REQUIRED WORK — Find each line in the rows below that contains the word "toolbar" and copy those lines.

(Rows on target coordinates)
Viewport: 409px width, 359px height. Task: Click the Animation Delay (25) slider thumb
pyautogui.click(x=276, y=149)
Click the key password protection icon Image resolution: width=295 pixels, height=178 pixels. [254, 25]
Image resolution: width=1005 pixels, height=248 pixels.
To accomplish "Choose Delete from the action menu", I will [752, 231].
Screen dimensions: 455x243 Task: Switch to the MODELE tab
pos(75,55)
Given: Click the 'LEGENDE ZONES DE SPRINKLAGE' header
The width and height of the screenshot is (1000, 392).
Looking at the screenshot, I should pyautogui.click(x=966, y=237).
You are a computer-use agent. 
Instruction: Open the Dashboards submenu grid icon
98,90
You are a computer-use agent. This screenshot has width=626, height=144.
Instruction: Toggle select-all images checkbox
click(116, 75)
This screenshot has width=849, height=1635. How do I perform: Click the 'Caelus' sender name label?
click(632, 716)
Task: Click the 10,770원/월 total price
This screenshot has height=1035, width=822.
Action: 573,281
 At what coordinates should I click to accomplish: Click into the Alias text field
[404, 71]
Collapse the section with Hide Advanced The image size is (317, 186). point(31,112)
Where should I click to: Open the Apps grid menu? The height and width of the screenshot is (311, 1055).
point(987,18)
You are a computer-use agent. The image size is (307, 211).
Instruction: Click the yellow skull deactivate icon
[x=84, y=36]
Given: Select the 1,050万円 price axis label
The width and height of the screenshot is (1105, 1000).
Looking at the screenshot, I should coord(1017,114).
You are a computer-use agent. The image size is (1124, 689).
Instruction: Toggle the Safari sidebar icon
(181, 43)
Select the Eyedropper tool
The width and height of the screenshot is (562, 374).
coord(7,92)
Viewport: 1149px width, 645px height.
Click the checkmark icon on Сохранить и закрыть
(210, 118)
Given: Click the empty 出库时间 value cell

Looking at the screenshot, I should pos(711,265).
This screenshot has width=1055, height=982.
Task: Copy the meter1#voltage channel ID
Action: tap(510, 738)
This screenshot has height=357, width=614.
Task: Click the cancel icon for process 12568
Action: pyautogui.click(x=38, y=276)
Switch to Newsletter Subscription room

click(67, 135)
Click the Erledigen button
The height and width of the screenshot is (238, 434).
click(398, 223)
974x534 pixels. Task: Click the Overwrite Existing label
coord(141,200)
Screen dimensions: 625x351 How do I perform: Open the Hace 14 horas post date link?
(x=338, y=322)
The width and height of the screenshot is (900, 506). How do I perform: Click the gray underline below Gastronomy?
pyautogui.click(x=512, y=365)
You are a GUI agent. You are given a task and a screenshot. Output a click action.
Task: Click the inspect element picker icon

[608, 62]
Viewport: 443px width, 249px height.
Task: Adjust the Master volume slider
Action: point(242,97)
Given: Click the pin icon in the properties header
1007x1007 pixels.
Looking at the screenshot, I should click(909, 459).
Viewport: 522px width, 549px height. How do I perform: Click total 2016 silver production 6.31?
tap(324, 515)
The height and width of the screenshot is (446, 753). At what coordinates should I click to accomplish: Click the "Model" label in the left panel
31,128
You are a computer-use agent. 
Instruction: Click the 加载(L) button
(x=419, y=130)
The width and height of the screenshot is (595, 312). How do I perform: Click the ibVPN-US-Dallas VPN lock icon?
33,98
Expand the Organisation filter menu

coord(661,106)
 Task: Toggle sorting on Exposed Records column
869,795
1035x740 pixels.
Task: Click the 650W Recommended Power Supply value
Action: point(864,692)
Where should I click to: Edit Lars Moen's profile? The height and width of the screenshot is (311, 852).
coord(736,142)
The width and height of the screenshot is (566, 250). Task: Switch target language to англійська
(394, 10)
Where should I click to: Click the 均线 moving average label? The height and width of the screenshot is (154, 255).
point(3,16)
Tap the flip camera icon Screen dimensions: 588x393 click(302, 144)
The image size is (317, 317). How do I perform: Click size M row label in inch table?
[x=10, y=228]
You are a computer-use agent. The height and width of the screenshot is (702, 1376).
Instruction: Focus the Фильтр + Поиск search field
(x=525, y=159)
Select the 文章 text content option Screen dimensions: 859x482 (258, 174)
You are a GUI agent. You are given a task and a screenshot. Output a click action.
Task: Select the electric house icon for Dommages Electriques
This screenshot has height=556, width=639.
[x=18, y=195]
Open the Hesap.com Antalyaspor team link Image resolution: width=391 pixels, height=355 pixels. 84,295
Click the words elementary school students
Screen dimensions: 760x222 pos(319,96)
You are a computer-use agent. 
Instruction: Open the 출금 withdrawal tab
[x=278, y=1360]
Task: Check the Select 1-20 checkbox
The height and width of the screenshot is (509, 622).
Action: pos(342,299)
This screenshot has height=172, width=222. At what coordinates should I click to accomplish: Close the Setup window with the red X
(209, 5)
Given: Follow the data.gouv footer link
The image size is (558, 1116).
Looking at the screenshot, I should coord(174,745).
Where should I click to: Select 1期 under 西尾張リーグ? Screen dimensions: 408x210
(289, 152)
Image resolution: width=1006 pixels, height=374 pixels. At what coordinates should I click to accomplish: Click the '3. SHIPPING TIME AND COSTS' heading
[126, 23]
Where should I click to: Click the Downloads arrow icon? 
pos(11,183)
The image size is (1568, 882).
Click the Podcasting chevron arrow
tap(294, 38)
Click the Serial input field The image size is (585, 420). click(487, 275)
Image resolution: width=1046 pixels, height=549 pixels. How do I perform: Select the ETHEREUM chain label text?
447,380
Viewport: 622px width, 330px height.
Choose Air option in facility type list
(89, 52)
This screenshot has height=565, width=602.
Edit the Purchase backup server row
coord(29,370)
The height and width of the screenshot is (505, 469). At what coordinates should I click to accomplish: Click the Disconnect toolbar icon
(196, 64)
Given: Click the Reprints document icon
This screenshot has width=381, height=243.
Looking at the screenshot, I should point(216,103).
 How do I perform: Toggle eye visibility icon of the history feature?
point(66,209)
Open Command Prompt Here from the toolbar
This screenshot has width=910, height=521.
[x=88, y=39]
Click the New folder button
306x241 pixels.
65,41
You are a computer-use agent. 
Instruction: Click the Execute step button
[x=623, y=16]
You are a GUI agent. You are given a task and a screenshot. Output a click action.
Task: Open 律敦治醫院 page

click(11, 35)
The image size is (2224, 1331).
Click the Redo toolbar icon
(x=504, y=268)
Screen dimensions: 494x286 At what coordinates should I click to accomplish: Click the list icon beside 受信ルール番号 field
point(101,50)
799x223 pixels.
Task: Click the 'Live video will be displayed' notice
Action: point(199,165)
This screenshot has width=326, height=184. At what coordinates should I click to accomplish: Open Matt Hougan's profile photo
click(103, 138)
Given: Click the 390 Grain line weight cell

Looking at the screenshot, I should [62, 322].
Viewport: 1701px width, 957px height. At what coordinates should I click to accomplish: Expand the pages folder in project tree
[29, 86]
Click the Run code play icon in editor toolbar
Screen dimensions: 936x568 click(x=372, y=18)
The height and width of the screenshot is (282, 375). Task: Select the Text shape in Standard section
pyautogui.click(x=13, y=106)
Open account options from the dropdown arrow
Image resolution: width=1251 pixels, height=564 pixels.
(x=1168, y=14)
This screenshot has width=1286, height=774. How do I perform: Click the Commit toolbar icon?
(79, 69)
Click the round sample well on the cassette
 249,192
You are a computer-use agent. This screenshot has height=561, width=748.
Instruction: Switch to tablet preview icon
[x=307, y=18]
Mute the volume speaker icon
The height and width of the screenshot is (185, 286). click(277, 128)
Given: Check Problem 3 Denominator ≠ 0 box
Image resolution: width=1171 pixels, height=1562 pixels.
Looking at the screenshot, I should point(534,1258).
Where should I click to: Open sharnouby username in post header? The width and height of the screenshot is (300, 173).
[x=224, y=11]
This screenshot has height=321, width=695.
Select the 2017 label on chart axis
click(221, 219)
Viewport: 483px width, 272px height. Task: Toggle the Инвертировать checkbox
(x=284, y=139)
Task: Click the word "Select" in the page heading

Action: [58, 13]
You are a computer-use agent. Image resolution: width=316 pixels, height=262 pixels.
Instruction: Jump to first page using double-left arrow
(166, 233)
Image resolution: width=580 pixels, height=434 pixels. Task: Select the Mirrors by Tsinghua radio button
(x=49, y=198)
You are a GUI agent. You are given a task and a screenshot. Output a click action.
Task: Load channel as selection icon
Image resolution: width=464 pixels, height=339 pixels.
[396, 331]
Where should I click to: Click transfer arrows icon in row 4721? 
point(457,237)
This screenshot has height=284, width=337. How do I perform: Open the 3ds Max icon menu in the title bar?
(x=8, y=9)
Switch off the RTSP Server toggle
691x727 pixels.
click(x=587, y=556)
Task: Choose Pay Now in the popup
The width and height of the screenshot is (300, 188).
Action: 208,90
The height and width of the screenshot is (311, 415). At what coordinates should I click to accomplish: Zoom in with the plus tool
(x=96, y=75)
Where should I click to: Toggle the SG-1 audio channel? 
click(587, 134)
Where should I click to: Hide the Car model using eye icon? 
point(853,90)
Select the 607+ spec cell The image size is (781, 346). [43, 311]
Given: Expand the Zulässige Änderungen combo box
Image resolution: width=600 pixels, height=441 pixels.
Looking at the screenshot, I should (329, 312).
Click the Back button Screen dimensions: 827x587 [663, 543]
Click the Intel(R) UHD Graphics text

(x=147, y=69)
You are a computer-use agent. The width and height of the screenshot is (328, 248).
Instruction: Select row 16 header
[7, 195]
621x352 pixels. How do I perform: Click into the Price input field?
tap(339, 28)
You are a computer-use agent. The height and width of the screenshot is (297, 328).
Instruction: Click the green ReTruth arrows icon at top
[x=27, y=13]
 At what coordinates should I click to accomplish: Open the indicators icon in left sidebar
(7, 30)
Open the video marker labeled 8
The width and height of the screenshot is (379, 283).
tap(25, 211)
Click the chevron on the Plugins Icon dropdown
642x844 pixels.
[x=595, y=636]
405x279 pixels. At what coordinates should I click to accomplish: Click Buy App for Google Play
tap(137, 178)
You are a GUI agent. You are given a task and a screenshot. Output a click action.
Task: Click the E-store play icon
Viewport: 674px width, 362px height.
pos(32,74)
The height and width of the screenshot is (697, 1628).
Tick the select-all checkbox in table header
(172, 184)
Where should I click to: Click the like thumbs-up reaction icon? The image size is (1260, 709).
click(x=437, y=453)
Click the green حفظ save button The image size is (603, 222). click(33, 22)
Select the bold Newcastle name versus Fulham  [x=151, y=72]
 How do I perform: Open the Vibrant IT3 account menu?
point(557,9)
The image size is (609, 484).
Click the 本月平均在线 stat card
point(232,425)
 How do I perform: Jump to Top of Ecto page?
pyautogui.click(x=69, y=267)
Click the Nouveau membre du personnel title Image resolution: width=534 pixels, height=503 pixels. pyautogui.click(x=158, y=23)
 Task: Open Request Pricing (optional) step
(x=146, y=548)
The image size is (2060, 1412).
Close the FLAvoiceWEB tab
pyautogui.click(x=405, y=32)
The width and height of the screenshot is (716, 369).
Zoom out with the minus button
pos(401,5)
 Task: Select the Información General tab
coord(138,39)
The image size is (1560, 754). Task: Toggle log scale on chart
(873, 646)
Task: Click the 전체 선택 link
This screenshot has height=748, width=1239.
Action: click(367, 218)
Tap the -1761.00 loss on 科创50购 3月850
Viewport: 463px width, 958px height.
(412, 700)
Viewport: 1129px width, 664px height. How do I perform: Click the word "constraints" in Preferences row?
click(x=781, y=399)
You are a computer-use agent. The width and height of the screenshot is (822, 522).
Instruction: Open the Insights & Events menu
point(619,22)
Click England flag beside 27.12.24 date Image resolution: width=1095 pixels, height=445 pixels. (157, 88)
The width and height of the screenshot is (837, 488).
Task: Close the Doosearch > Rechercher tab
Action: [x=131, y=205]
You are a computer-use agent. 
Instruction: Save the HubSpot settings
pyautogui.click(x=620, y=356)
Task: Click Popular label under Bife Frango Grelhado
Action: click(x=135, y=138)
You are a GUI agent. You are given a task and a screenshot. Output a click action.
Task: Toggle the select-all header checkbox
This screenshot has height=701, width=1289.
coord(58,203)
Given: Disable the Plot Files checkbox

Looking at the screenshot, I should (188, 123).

THE SOLUTION —
The height and width of the screenshot is (505, 469). At what coordinates should I click to accomplish: Click the Disconnect toolbar icon
Open Command Prompt Here from the toolbar
Click the Redo toolbar icon
Click the Run code play icon in editor toolbar
This screenshot has width=1286, height=774. How do I perform: Click the Commit toolbar icon?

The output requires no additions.